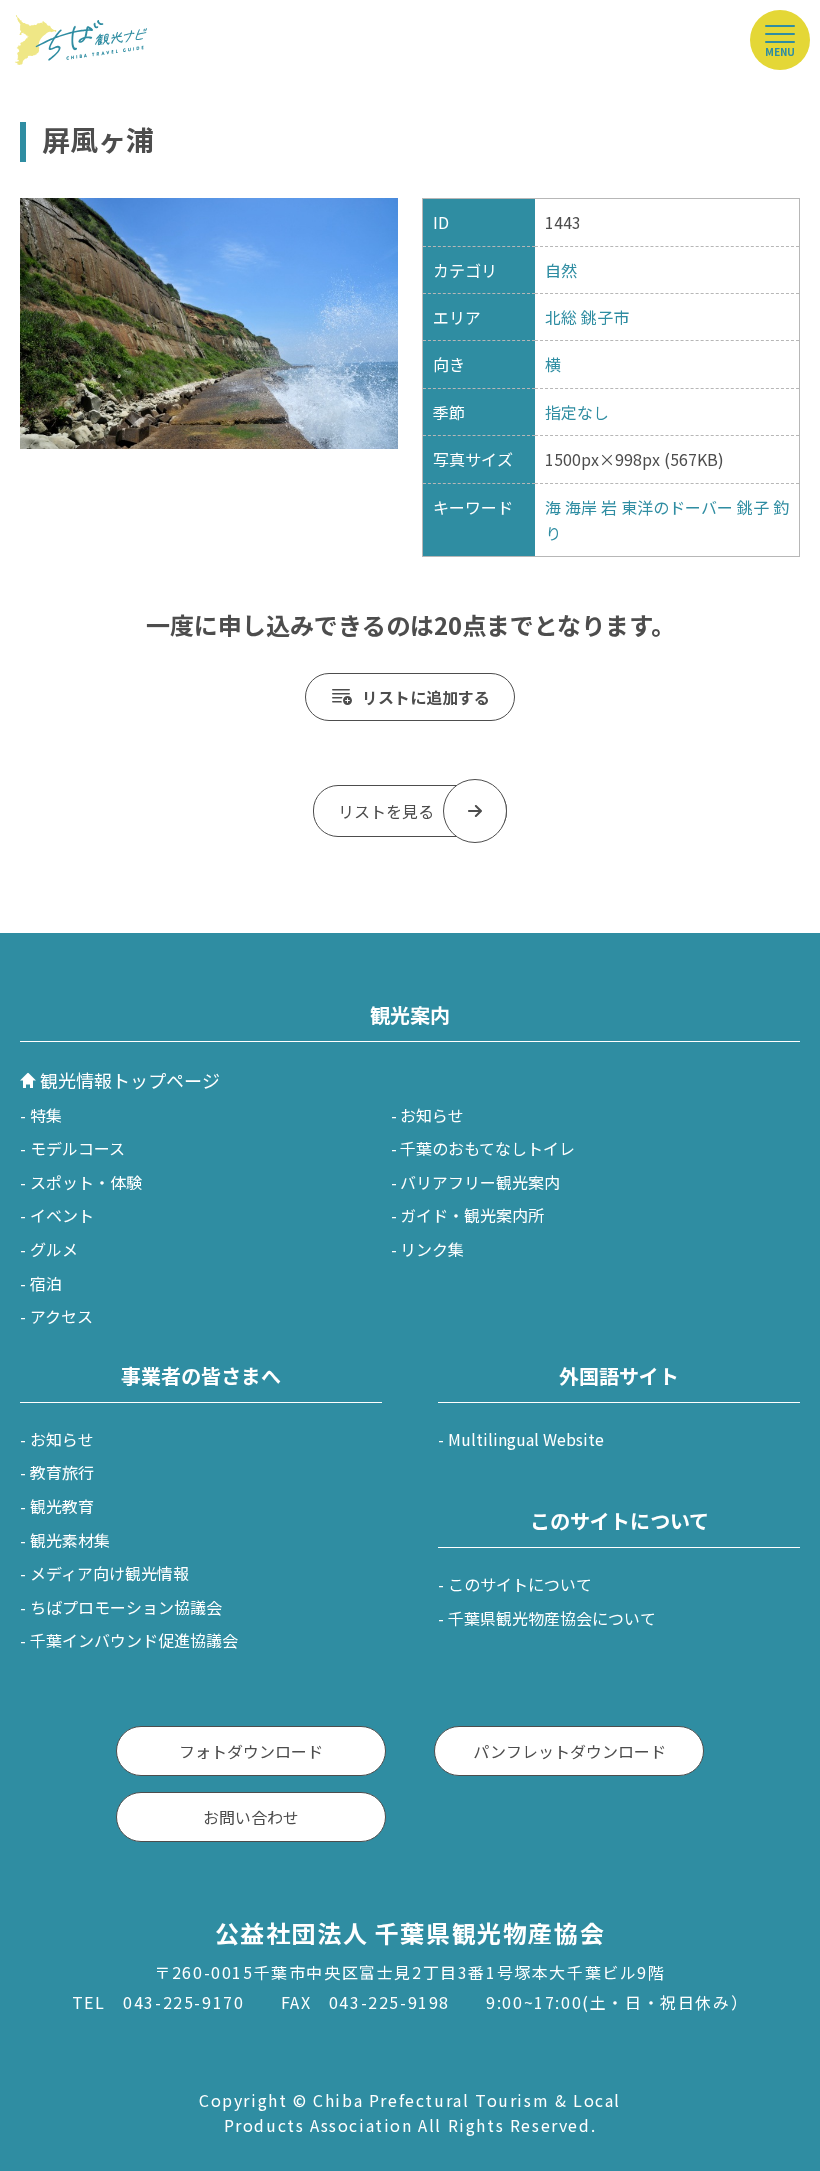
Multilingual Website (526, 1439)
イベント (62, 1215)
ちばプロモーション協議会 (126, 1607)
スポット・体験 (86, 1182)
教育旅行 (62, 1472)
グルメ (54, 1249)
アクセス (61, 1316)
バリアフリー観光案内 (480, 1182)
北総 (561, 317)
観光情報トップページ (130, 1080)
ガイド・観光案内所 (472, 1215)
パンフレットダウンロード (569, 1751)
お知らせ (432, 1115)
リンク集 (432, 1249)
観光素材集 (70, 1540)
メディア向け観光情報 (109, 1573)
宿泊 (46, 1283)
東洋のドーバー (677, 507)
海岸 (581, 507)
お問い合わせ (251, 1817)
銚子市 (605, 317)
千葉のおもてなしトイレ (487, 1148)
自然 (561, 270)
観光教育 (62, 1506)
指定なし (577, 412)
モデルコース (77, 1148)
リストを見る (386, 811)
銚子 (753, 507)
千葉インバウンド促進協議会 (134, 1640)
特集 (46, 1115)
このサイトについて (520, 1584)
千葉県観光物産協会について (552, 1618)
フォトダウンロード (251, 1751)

* Goal of the exercise *
The data above needs to be retyped exactly, with the images left out.

* Solution *
Multilingual Website (526, 1439)
イベント (62, 1215)
ちばプロモーション協議会 (126, 1607)
スポット・体験 (86, 1182)
教育旅行 (62, 1472)
グルメ (54, 1249)
アクセス (61, 1316)
バリアフリー観光案内 (480, 1182)
北総 (561, 317)
観光情報トップページ (130, 1080)
ガイド・観光案内所 (472, 1215)
パンフレットダウンロード (569, 1751)
お知らせ (432, 1115)
リンク集 (432, 1249)
観光素材集 (70, 1540)
メディア向け観光情報 (109, 1573)
宿泊 (46, 1283)
東洋のドーバー (677, 507)
海岸 (581, 507)
お問い合わせ (251, 1817)
銚子市 (605, 317)
千葉のおもてなしトイレ (487, 1148)
自然 (561, 270)
観光教育 (62, 1506)
指定なし (577, 412)
モデルコース (77, 1148)
リストを見る (386, 811)
銚子 (753, 507)
千葉インバウンド促進協議会 (134, 1640)
特集 (46, 1115)
このサイトについて (520, 1584)
千葉県観光物産協会について (552, 1618)
フォトダウンロード (251, 1751)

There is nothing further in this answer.